Stated task 1:
Do statements (a), (b) and (c) agree with the passage on domestic hot water below? Answer yes or no for each and quote the words from the passage that decide it. (a) Domestic hot water accounts for 63% of heat use in the home. (b) Almost two-thirds of the 23 million gas boilers in UK homes are combi boilers. (c) Heat pumps sized for typical house space heating demand are rated at around 20-30kW.
Stated task 2:
Can you pick up the passage on domestic hot water below after its final sentence and carry it on?

Academics of the Universities of Warwick, Loughborough and Ulster intend to develop in this project a suite of heat pump / storage / control technologies, using either electricity or gas that function without conventional storage cylinders and can deliver energy efficient affordable hot water at the desired rate to a wide range of dwellings well into the future.


Topic: The key section of the TEC call addressed by this proposal is the ‘delivery of domestic hot water (DHW) solutions in compact form’ but any solutions to this challenge must also of necessity include ‘Miniaturisation of thermal energy conversion technologies for use in the domestic sector’ and ‘Domestic scale energy storage technologies’. It also requires elements of smart user adaptive control.

Context: The importance of this topic is highlighted by the fact that DHW accounts for 14% of heat use in the home. This compares with 63% in space heating but is much more intractable to major reduction than is space heating. Domestic hot water accounts for 80 TWh delivered energy per year.

As we move towards a low-carbon future we can expect a combination of improved building insulation and the application of heat pumps to space heating to drastically reduce carbon emissions. However, present heat pump systems are unable to supply instantaneous hot water; a combination boiler (‘combi’) can deliver 20-30kW or more for this purpose and heat pumps sized to meet typical house space heating demand are rated around the 10kW level. A larger heat pump would be uneconomic and would have an unacceptable start up time to meet normal requirements. Thus the only way that present heat pump systems can provide hot water is to charge a conventional DHW tank. This is not an issue except that new build houses tend to be built without space for tanks and opt for instantaneous hot water via a gas combi boiler. Also there is a strong trend when replacing gas boilers to choose combi boilers and discard the storage tank to provide more space within the home. At present almost two-thirds of the 23 million gas boilers in UK homes are ‘combi’ boilers with no large hot water tank. It should be noted that combi condensing boilers do not deliver DHW with laboratory test efficiency due to start up transients, hot water left in pipe runs etc. The mean efficiency of a trial set of combination boilers tested for the Energy Saving Trust was 82.5%. The dynamics of state-of-the-art combi condensing boilers were noted by Atmac et al who observed for example that hot water production at 55°C from a 10°C inlet was achieved in 100 seconds. Much is made of ‘hybrid’ heat pumps to provide both space and water heating but essentially they are an electric heat pump plus gas boiler with integrated control system. When supplying DHW the load is met by the gas boiler and is no more efficient than a combi. Off-gas grid consumers are disadvantaged through higher fuel costs.

Dataset lines
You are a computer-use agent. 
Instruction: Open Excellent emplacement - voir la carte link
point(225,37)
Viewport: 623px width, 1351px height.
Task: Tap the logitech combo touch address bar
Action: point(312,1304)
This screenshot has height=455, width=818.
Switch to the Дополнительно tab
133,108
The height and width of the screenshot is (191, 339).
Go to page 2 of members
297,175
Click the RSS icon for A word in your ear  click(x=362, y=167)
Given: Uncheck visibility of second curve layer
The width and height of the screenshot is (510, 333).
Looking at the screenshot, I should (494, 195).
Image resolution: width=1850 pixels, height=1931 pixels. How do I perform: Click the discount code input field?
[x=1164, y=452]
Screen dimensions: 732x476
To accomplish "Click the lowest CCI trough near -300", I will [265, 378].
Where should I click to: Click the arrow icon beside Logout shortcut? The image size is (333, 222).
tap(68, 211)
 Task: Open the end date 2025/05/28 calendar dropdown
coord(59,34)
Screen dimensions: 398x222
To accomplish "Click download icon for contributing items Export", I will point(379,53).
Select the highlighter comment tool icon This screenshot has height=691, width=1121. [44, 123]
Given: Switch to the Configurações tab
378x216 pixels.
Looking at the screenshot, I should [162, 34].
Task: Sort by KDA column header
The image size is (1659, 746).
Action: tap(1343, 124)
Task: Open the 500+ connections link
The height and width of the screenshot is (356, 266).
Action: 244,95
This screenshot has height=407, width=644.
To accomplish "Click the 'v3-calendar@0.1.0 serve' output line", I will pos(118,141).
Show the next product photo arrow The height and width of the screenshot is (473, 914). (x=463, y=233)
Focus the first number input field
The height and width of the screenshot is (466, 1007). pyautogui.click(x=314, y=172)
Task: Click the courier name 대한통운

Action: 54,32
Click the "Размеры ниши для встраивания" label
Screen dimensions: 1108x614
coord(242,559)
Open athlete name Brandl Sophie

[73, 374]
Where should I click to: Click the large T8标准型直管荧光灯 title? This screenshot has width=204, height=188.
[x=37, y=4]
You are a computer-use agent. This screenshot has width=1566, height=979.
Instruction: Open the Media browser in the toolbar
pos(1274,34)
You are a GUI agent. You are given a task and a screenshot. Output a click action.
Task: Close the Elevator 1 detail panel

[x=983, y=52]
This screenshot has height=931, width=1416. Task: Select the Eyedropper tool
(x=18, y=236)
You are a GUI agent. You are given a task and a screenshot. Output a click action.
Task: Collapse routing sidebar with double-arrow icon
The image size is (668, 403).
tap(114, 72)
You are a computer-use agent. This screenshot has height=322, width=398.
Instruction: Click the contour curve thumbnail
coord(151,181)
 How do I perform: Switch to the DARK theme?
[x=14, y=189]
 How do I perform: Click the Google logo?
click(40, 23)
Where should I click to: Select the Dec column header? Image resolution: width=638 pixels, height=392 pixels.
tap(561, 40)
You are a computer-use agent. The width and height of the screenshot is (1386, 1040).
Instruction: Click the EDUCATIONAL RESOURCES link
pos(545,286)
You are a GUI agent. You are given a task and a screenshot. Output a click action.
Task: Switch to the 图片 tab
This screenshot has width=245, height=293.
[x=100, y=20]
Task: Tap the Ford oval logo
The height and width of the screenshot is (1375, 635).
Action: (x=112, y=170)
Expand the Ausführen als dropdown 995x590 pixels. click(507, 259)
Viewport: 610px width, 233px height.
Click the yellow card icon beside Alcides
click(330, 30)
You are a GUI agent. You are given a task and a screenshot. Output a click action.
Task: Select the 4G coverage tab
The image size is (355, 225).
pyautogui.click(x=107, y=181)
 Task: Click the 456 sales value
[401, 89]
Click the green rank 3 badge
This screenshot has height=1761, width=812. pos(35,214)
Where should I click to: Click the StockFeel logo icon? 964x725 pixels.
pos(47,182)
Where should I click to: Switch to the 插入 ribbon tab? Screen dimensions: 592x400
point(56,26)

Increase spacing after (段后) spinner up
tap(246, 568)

Reply 1:
(a) No: "DHW accounts for 14% of heat use in the home."
(b) Yes: "At present almost two-thirds of the 23 million gas boilers in UK homes are ‘combi’ boilers with no large hot water tank."
(c) No: "heat pumps sized to meet typical house space heating demand are rated around the 10kW level."

Reply 2:
A ‘hidden’ DHW load is the demand by appliances such as dishwashers and washing machines which use 14% of domestic electricity [3]. In recent years the trend has been towards cold-fill appliances with electric heating. The argument in favour of this is that efficiency is higher than if direct heating is used in a DHW cylinder and losses occur from the cylinder and pipework between appliance and cylinder. This should be revisited if DHW is supplied by a high efficiency heat pump and also if future appliances can request water at the required temperature from a smart supply.

More efficient alternatives must be made available to respond to these market drivers.

Assuming that we do not see government regulation to decree storage tanks in all houses, we need technical options that are compact, appealing to consumers, economically viable and deliver DHW with much reduced energy consumption/carbon emissions. DECC and other projections [2,7,8] imply that we will still have to use a significant quantity of gas well into the 2030s and even the 2040s. This is partly due to the intermittent nature of the renewables used to decarbonise electricity and also due to the cost. DECC [9] suggest that in an all-electric future the peak load of 55GWe could rise to 90-120GWe, possibly higher, and that reinforcing the transmission and distributions networks in line could cost £46bn NPV (2012-2050).Whatever the future does hold regarding gas supply, whether conventional, fracked, hydrogen or biogas it is important to have a suite of technologies that will between them constitute a future-proofed and flexible response to the evolving energy infrastructure.

Thus there is a need to develop energy efficient gas and electric heat pump systems that do not need conventional large DHW tanks and can meet consumer needs. Such systems must initially utilise the existing infrastructure but be adaptable to uncertain future infrastructure and change.

Research hypothesis and objectives

As stated above our aim is to develop energy efficient heat pump based systems (both electric and gas) that do not need conventional large DHW tanks but can meet the consumers’ requirements for DHW based on their experiences with combi boilers. There are a number of interlinked areas that must be investigated in order to deliver the required solutions; these are illustrated in Figure 1 below.

Figure 1: Low carbon DHW overview

The requirement is to supply low-carbon DHW via either electricity or gas whilst avoiding the need for a conventional storage tank wherever possible. Some dwellings may use e.g. solar thermal as a low carbon source of DHW but for the majority of dwellings, particularly in the winter months, only an air-source heat pump system is feasible, whether electric or gas powered.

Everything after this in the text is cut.